This retrospective database analysis described working patients in Japan with migraine. Prophylactic medication use is low, and patients treated with prophylactic medications as their index migraine treatment regimen were older and had a higher comorbidity burden than patients treated with acute treatment only as their index migraine treatment regimen. Prophylactic use was associated with a high rate of discontinuation following a brief treatment period, and after discontinuation the percentage of patients reinitiating or switching treatment was low, suggesting a high unmet need for new prophylactic therapies.
Institutional Review Board approval
As data used in this study were de-identified and retrospective, RTI International’s institutional review board determined that this study was not research with human subjects.
Key findings
Among Japanese migraine patients, approximately two-thirds received acute treatment only, 15% received prophylactic treatment, and 22% received no treatment. Prophylactic medication use was associated with a high rate of discontinuation (range: 67% among patients initiating prophylactic treatment only to 82.5% among patients initiating both acute and prophylactic treatment) with patients who discontinued therapy receiving treatment for approximately two months. Many patients reinitiated or switched treatment following discontinuation, while a significant proportion of patients remained discontinued from prophylactic therapy, suggesting a high unmet need.

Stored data
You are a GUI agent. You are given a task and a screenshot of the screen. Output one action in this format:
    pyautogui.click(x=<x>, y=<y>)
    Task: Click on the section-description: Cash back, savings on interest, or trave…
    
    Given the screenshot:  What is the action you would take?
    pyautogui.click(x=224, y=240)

# [PROBLEM STATEMENT]
Carry on the migraine treatment passage, picking up right after its final sentence. None of these lines has any bearing on what is asked here.

# [ANSWER TO THIS EXERCISE]
Footnotes
Declaration of conflicting interests
The authors declared the following potential conflicts of interest with respect to the research, authorship, and/or publication of this article: JM and KD are employees of RTI Health Solutions, which received compensation from Amgen Inc to conduct the study. RL and FX are employees and stockholders of Amgen Inc. FS was a consultant hired by Amgen and received compensation by Amgen for his consultation. All listed authors meet the criteria for authorship set forth by the International Committee for Medical Journal Editors.
Funding
The authors disclosed receipt of the following financial support for the research, authorship, and/or publication of this article: This study was funded by Amgen Inc and conducted by RTI Heath Solutions.